A third of Australians rent, but almost none of them have solar panels. Why? Because their landlord gets no benefit from cutting your power bill.

☀️The gap: Australians have the highest share of households with rooftop solar of any country in the world.

  • That uptake splits sharply along one line: 44 percent of owner-occupied homes have solar, compared to just 11 percent of rentals.

🔧 Why landlords don't bother: A 2022 study of small-scale Victorian landlords found "proactive retrofitting by landlords is rare," but for those who do make the investment it’s triggered by one of three things: a government subsidy, a tenant asking directly, or something breaking down.

📏 The standards vary: Some advocacy groups like the Tenants Union NSW argue minimum standards could incentivise landlords to raise the energy standard of a rental property by installing solar panels and a smart meter.

  • Victoria is furthest along.

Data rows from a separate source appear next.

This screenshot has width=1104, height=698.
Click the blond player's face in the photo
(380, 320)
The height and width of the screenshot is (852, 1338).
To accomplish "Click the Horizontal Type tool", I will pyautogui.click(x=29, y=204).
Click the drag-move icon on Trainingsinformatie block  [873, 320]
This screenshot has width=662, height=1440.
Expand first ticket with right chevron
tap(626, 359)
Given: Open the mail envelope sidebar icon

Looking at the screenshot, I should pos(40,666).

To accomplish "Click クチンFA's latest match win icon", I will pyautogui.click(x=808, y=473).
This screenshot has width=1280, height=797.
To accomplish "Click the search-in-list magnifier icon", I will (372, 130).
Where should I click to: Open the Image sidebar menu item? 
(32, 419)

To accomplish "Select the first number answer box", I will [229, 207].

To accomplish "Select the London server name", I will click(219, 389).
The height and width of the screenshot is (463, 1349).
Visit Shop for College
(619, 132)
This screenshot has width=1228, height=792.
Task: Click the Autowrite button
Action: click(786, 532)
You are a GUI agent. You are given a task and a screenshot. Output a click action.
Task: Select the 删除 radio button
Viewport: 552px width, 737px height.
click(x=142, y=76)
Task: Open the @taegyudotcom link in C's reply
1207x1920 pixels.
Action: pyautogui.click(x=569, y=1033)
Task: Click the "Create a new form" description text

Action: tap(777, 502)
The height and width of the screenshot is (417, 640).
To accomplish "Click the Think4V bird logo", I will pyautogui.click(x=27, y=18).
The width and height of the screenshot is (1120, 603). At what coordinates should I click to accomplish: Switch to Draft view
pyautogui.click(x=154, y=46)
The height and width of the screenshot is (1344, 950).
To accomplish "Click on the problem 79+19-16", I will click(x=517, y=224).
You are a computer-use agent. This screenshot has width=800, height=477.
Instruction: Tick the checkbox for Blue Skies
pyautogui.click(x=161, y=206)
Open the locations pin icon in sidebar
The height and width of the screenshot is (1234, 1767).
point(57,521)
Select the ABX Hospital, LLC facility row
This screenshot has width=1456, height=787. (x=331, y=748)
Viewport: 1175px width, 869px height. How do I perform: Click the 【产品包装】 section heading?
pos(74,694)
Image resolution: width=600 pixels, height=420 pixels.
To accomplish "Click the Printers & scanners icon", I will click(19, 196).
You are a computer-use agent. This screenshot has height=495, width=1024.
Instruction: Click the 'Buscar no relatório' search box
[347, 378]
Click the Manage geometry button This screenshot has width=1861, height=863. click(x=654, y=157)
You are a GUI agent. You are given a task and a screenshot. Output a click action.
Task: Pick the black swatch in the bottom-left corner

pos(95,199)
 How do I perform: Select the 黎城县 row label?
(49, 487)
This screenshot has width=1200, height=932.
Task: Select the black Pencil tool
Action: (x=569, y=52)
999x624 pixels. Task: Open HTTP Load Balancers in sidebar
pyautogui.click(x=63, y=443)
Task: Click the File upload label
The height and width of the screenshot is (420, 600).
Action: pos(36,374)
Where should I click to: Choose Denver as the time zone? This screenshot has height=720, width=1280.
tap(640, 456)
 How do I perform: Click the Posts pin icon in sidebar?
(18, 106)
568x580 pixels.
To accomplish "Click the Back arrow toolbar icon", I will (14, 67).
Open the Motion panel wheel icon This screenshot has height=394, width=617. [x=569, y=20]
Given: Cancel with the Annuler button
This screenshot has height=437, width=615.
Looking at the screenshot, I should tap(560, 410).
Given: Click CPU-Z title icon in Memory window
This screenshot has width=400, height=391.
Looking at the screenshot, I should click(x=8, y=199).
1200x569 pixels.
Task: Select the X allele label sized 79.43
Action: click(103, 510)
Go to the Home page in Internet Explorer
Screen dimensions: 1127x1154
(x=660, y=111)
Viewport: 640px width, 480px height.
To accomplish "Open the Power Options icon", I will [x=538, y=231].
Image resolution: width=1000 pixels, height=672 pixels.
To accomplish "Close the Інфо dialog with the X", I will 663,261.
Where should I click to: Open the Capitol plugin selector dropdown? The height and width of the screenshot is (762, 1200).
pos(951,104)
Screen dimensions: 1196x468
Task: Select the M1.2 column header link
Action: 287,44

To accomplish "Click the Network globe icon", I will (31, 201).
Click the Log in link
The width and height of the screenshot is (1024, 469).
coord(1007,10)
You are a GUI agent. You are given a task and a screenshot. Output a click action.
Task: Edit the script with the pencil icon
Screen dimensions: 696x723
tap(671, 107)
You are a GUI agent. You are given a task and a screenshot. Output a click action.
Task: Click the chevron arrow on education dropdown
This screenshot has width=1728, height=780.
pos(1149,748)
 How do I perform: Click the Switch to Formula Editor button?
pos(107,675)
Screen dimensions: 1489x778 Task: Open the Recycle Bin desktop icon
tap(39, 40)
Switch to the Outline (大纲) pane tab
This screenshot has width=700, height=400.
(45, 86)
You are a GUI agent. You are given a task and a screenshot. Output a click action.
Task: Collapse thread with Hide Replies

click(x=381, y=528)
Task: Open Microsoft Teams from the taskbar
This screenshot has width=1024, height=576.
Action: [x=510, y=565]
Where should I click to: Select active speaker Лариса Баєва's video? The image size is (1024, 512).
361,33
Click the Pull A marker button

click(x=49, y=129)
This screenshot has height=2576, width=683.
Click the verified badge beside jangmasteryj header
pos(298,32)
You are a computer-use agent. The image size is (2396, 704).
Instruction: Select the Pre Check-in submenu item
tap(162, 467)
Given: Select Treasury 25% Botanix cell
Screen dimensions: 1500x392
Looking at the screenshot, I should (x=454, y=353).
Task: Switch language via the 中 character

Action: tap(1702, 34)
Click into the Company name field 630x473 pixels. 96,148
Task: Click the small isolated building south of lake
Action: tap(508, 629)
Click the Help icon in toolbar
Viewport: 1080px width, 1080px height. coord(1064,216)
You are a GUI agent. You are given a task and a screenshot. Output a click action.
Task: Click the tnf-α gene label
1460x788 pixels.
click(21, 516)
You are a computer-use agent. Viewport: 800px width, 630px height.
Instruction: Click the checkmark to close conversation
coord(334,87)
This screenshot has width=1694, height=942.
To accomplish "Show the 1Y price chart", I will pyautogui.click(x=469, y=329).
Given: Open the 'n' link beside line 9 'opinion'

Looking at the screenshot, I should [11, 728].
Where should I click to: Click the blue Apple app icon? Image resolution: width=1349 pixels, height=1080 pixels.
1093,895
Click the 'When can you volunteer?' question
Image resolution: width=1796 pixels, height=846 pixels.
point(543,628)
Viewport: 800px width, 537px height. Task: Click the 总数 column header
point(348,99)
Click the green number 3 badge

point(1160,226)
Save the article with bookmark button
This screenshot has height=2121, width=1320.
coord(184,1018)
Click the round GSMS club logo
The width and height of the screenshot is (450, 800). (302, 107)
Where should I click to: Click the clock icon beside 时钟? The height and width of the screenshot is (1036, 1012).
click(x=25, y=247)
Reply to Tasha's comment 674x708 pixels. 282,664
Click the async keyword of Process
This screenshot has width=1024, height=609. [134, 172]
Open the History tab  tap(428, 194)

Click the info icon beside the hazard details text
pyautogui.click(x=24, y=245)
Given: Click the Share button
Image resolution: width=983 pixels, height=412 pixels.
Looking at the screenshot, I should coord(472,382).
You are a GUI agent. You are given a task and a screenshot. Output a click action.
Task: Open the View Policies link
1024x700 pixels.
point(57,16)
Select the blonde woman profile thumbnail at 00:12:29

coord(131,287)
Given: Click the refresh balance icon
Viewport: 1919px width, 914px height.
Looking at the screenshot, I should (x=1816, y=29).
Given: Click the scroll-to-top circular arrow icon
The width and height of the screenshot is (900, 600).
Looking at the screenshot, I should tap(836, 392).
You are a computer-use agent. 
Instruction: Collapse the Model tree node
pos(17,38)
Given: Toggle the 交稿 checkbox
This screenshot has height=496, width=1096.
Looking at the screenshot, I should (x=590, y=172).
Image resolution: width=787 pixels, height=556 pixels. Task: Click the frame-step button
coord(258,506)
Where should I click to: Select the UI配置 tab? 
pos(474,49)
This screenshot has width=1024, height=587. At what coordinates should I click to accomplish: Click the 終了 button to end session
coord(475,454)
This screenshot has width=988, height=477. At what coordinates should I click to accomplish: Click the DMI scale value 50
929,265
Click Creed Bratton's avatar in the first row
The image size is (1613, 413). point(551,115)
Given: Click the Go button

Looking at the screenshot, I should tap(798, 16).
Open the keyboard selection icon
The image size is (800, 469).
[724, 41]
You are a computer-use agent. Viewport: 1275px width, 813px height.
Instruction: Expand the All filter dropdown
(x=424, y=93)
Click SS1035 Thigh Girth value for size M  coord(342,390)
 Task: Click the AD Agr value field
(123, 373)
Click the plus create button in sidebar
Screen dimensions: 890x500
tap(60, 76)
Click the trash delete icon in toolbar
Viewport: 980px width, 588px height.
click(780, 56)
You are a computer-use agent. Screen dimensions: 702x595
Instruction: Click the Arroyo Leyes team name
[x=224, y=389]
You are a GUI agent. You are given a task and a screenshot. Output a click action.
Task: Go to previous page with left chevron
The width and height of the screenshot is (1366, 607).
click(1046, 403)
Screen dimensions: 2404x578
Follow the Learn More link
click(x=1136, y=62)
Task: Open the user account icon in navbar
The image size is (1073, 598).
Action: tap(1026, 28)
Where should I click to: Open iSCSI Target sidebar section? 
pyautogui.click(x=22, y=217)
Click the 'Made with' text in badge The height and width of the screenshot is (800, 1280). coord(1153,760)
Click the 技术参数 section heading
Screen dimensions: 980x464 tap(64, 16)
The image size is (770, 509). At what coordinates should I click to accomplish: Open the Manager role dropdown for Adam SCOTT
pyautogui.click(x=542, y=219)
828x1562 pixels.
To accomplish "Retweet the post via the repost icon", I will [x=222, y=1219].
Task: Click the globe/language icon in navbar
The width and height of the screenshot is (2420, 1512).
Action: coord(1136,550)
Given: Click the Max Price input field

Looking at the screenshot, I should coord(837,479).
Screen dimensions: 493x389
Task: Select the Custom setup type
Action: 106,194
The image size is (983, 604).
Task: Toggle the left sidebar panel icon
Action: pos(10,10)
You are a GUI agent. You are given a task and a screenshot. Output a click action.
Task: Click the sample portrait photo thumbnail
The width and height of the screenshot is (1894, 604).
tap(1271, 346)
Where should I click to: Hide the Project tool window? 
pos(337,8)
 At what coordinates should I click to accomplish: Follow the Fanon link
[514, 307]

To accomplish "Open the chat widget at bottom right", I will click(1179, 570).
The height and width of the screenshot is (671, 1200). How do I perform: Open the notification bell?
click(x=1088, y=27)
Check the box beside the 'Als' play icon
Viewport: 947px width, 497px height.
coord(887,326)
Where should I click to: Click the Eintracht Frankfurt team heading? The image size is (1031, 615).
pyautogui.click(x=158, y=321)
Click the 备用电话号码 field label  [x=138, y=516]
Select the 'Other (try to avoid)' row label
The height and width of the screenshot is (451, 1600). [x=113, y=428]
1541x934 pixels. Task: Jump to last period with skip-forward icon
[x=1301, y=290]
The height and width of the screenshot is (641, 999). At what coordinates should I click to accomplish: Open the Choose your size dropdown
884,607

General minimum standards have applied since 2021, an energy-specific 2-star minimum heater rating came in from 2023, and requirements covering insulation, hot water and cooling are locked in and phase in from March 2027 through to 2030.

  • The ACT has standards covering ceiling insulation and heater efficiency, and is the only jurisdiction in the country with mandatory disclosure of a property's energy rating at the point of sale or lease.

  • NSW is still deciding whether to follow, with a public consultation on its own version closing earlier this year.

  • The rest of the country doesn't really have dedicated energy standards for rentals at all.

What none of the standards do nationwide is force a landlord to install solar or a battery.

💵 Making it worth their while: It's unlikely any government will force landlords to install solar outright, so the alternative is making it worth their while.

  • Victoria offers landlords a $1,400 rebate for installing solar on a rental property, plus an interest-free loan option.

For renters in apartments or strata buildings wondering where they fit in, there is now technology and government schemes designed to share solar generated on one roof across multiple properties. 

🧾 The tax idea: Another proposal, aimed at national change, comes from advocacy group Solar Citizens, and focuses on tax.

Like any other upgrade to a property, solar panels lose value over time, and landlords can already claim that loss against their tax.

Currently, that claim is spread over 20 years. Solar Citizens has put forward an idea that would see landlords able to claim the same total amount back over five years instead.

The change wouldn't reduce what a landlord pays upfront. It would let them recover that cost through the tax system faster, while ending up with a more valuable property.